REQUIRED ACTION: Could you copy exactly the line that contains "Viewport: 1658px width, 825px height." and every line after it to the end of the records, and nothing more?

━━━━

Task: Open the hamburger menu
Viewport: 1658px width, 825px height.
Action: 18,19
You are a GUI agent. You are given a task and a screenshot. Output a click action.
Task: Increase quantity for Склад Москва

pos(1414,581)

━━━━

RESPONSE BOX:
Viewport: 1658px width, 825px height.
Action: 18,19
You are a GUI agent. You are given a task and a screenshot. Output a click action.
Task: Increase quantity for Склад Москва

pos(1414,581)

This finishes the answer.